WHAT IS BEING ASKED
Print exactly those lines that run from the beginning of the data to the line bearing "Task: Select the Getting started tab", inclusive.

++++ RECORDS TO PROCESS ++++

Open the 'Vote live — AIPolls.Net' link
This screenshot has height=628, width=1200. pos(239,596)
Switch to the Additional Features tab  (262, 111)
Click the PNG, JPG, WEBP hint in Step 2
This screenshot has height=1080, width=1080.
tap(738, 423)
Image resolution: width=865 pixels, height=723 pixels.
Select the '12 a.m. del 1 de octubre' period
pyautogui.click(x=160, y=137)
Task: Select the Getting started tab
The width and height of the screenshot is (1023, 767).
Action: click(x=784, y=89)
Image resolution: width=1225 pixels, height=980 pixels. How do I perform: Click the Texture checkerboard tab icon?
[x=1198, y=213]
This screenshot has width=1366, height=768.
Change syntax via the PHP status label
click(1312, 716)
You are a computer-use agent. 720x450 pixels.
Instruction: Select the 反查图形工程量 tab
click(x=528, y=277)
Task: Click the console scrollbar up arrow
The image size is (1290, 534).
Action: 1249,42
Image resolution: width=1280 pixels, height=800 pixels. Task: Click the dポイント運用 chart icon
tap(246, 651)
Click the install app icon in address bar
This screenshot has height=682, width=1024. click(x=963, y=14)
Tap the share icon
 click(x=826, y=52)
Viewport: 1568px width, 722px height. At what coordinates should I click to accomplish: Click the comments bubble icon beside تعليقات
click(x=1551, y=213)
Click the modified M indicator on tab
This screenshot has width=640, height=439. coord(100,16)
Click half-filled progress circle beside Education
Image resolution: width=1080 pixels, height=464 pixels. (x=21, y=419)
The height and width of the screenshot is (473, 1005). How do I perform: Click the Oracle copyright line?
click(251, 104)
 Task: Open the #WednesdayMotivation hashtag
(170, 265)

++++

EXPECTED ANSWER
Open the 'Vote live — AIPolls.Net' link
This screenshot has height=628, width=1200. pos(239,596)
Switch to the Additional Features tab  (262, 111)
Click the PNG, JPG, WEBP hint in Step 2
This screenshot has height=1080, width=1080.
tap(738, 423)
Image resolution: width=865 pixels, height=723 pixels.
Select the '12 a.m. del 1 de octubre' period
pyautogui.click(x=160, y=137)
Task: Select the Getting started tab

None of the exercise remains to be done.